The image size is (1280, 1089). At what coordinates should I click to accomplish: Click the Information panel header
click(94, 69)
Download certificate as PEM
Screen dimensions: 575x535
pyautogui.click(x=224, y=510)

WHAT IS EXPECTED:
Return all of the above records exactly, leaving no line out.

FINISHED EXERCISE:
The image size is (1280, 1089). At what coordinates should I click to accomplish: Click the Information panel header
click(94, 69)
Download certificate as PEM
Screen dimensions: 575x535
pyautogui.click(x=224, y=510)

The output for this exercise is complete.